• _WORK TASK_:
Please summarize the passage on Orsted's offshore wind subsidies in two sentences.

• _DOCUMENT EXTRACT_:
The company said talks with federal officials to secure more subsidies through the Inflation Reduction Act have stalled.

“We will continue to work with our stakeholders to explore all options to improve our near-term projects, including continued dialogue about ITC (Investment Tax Credit) qualification, OREC (Offshore Renewable Energy Credit) adjustment, and other business-case adjustments,’’ said David Hardy, executive vice president and CEO of Region Americas at Orsted.

The company could get up to 30% in tax credits through the Inflation Reduction Act. OREC refers to a state subsidy paid for by ratepayers.

In July, federal regulators approved construction to start on Orsted’s Ocean Wind 1, saying it would create 3,000 jobs and help the Biden Administration reach its goal of 30 gigawatts of offshore wind energy by 2030.

New Jersey lawmakers also recently passed a bill granting an exception to Orsted, allowing it to keep tax breaks that it had promised to give back to ratepayers to compensate for the associated increased cost of electricity.

• _RECORDED INFORMATION_:
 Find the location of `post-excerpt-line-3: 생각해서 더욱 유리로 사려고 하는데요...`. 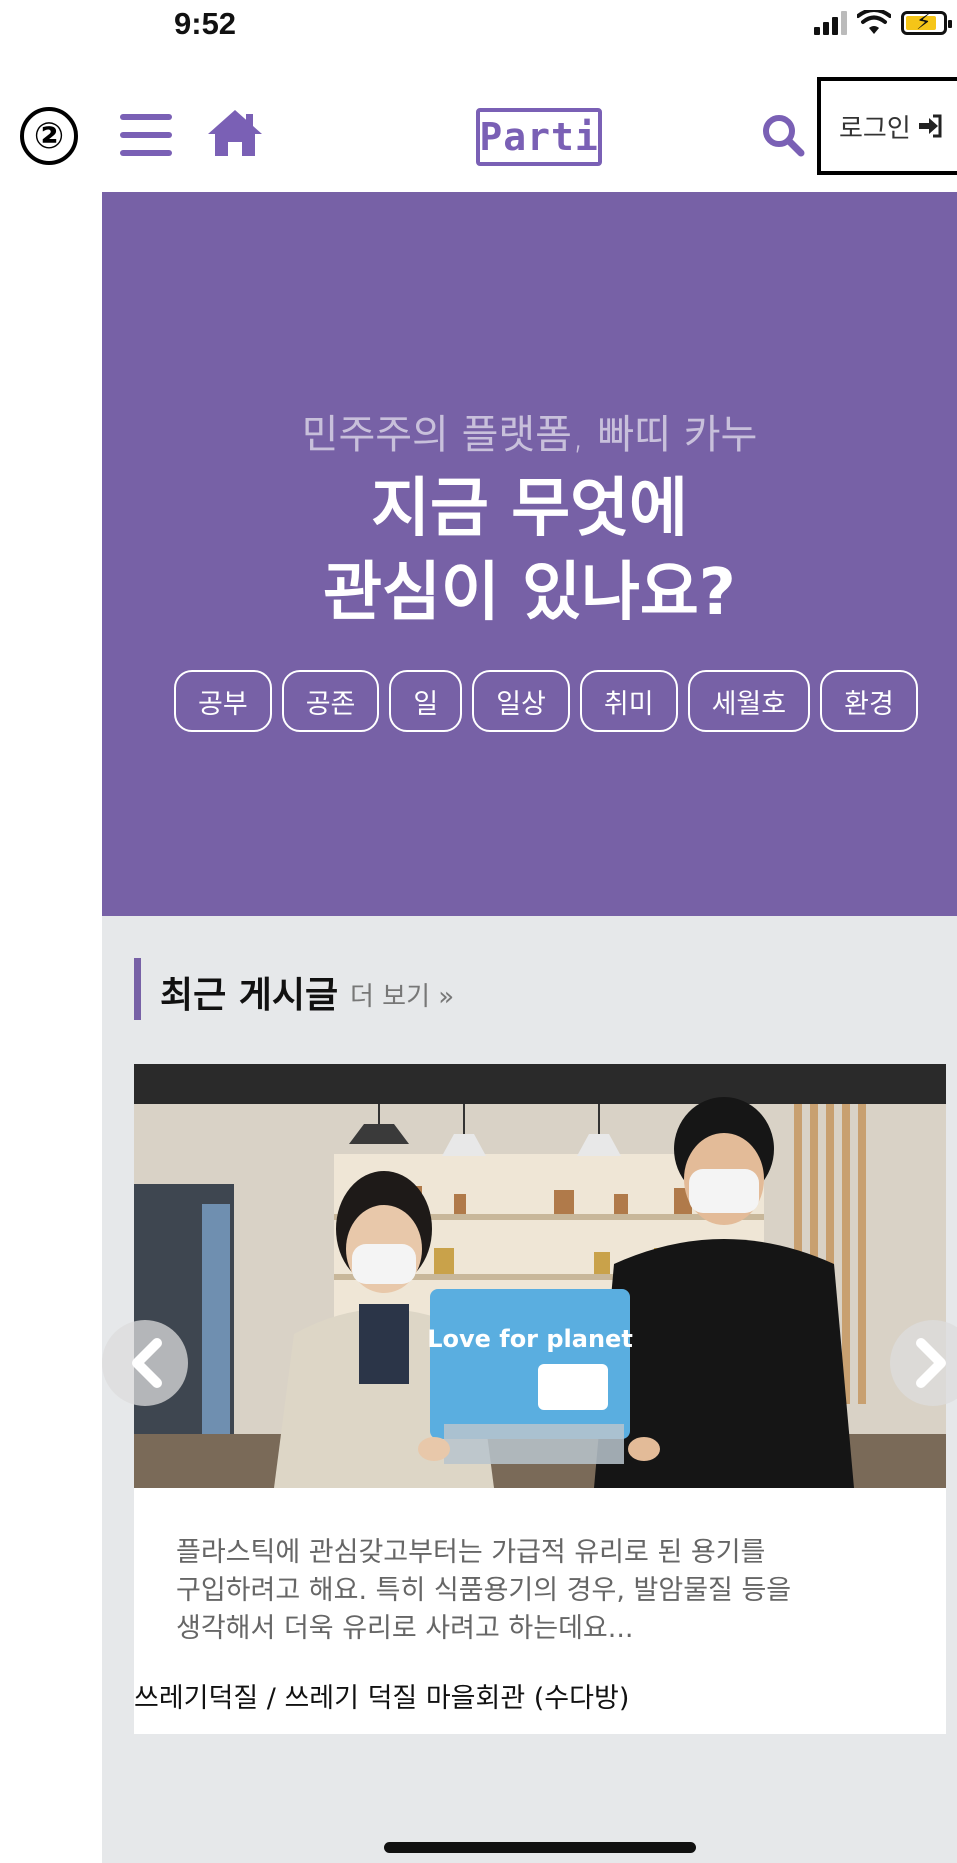

post-excerpt-line-3: 생각해서 더욱 유리로 사려고 하는데요... is located at coordinates (405, 1628).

• _SOLUTION_:
Orsted said its talks with federal officials over more Inflation Reduction Act subsidies, which could give it up to 30% in tax credits, have stalled, and an executive said it will keep exploring options such as tax credit qualification and adjustments to a ratepayer-funded state credit. Federal regulators approved construction of its Ocean Wind 1 project in July, and New Jersey lawmakers recently passed a bill letting the company keep tax breaks it had promised to give back to ratepayers.